SOURCE DOCUMENT:
Frequently asked questions

Why do my tomato leaves have brown spots with rings inside?

Brown spots with concentric bullseye rings, each surrounded by yellow, are the classic sign of early blight — one of the most common tomato diseases in American gardens. It starts on the lowest leaves and works upward. Remove spotted leaves, mulch to prevent soil splash, water at the base, and rotate where you plant tomatoes next year.

Are yellow leaves with brown spots caused by overwatering or disease?

Both are possible, and the spots tell you which. Disease produces distinct, expanding spots — round with halos, ringed, or dark and angular — while overwatering causes broader, blotchy yellowing with browning tips and edges. Check the soil too: if it's still soggy two inches down days after watering, fix drainage before treating for disease.

Can a plant recover from leaf spot disease?

Usually, yes. Most leaf spot fungi weaken plants rather than kill them, and a plant that keeps producing new clean growth is winning. Remove the worst leaves, keep foliage dry, improve airflow, and the plant typically outgrows the problem — though the disease may return in wet weather, so keep prevention habits going.

ASSIGNMENT 1:
According to the leaf spot FAQ, on which leaves does early blight first appear?
ASSIGNMENT 2:
Translate this sentence from the leaf spot FAQ into Spanish: "It starts on the lowest leaves and works upward."
ASSIGNMENT 3:
Give the next part of the leaf spot FAQ, picking up right after its final answer.

(Stored items)
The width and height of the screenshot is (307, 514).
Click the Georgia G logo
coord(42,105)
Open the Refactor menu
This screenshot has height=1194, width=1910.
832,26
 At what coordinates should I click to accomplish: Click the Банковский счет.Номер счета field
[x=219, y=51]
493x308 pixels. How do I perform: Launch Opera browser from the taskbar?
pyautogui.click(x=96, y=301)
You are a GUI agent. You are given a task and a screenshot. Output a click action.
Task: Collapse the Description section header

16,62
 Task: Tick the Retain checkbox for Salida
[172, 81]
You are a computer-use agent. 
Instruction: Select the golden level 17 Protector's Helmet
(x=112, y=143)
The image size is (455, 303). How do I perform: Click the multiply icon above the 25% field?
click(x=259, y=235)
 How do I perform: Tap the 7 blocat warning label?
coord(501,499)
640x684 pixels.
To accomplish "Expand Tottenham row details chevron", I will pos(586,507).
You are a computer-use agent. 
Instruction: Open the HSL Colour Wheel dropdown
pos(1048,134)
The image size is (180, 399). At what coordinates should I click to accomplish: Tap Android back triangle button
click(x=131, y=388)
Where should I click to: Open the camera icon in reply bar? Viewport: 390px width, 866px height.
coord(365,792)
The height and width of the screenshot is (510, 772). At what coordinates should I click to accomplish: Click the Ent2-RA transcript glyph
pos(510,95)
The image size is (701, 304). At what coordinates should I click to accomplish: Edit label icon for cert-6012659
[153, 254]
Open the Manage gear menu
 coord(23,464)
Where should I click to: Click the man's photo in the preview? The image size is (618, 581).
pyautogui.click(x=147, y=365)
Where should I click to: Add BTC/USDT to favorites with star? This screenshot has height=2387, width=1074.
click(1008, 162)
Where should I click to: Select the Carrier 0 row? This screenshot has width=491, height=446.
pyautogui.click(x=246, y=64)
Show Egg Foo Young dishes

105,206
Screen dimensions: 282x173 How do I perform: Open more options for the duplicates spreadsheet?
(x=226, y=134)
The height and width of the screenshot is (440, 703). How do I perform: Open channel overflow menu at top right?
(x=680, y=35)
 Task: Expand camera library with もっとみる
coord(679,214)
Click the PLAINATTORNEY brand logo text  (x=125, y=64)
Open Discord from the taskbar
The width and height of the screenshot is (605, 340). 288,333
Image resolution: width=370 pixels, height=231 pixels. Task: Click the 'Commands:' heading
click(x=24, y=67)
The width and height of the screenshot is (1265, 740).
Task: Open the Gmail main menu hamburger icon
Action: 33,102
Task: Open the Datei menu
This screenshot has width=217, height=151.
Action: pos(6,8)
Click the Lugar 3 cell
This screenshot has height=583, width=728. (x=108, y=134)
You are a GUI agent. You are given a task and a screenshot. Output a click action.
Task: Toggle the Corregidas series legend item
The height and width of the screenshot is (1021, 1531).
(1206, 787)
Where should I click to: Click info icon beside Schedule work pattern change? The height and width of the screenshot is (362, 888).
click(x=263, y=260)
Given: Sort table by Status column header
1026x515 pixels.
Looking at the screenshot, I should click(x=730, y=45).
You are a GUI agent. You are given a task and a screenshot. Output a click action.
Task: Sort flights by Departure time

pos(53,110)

ANSWER SPACE 1:
It starts on the lowest leaves and works upward.

ANSWER SPACE 2:
Comienza en las hojas más bajas y avanza hacia arriba.

ANSWER SPACE 3:
How do I know if spider mites are causing the yellowing?

Mite damage starts as fine pale stippling — thousands of pinprick dots — rather than discrete brown spots, and heavily hit leaves take on a dusty, bronzed look. Tap a suspect leaf over white paper: if pepper-grain specks start crawling, you have mites. Fine webbing on leaf undersides confirms a heavy infestation.

Should I remove all the leaves that have spots?

Remove the worst ones — heavily spotted leaves that are mostly yellow are already lost and only shed spores. But leave lightly spotted leaves that are still mostly green, since the plant needs them for energy. Stripping more than about a third of the foliage at once does more harm than the disease.